Joe points out that the books they believed in because of content, not commercial ability, were the ones that immediately took off.  There’s certainly a lesson to be learned here, but larger publishers are less able to take chances because their books are filtered through editorial committees.  Indie publishers are more nimble.Rejection 2

At NorLightsPress, we agree with Joe Biel.  Like his firm, NorLightsPress is more about passion than profit.  We want our books to add value to the world, and we would do this for free if we had to.  We do have to reject many books. But we do it with compassion, because we know rejection hurts.

Do you have any rejection stories to share?  attitude-affects-work

 

 

 

Comments on: "Rejection — it Hurts!" (2)

  1. I appreciate you touching on this touchy subject, Sammie. Maybe it’s just me speaking from too many rejections received, but I’d guess if we don’t have rejection stories, we haven’t tried, haven’t risked enough, haven’t put our work out there yet. It’s a part of the process, and you’re right to point out that what we learn from it can be plentiful. Positive in the outcome may be painful in the process. (And I wonder – does it ever end? I would guess not, not as long as we are trying.)

    It is not that what we wrote is bad. It may be the person we approached, the timing, etc. etc. That said, I look at rejection letters (and there are many of them) as opportunities. While it’s true not everyone will like our work, chances are, we can improve our work. I’ve read (and certainly written) very few works that can’t be improved. Not to say we should always work and rework, but we can improve if need be, and that’s part of the process. A great way to learn and grow, in fact.

    Agents and publishers get so many queries that they won’t remember your first work. So, try again! Each time is an opportunity for growth, improvement, and evolution as a writer. If this is our chosen art, it’s worth it.

    On a side note, I think one of the hardest things about rejection is the manner in which it comes. Often with nothing at all. You’ll never hear back. Maybe a form letter. When you get a personally written rejection, cherish it! You can’t take it personally (though of course I do) – just have to remember how many queries each agent receives. It’s simply a hardened practicality. That said, I have at times been somewhat unimpressed with the lack of courtesy within the industry and shall never believe there is an excuse for that. So we can learn from this too – who do we want to work with, and how do we want to treat others?
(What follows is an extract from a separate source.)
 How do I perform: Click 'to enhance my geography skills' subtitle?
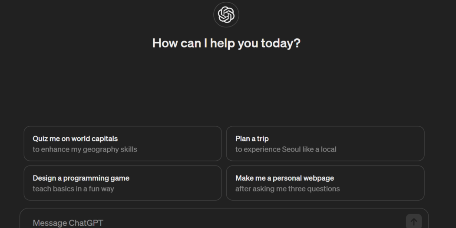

Hopefully in the best ways we have been treated, not the worst. It doesn’t hurt to be polite. And treat people like… people!

    Liked by 1 person

  2. Thanks for the thoughtful comment. It IS tough responding to every query, especially since about half of them are very unprofessional. But we do our best to give everyone a personal answer. Despite that, we’ve had writers turn on us and come back with hateful emails after a kind rejection. That’s life in publishing!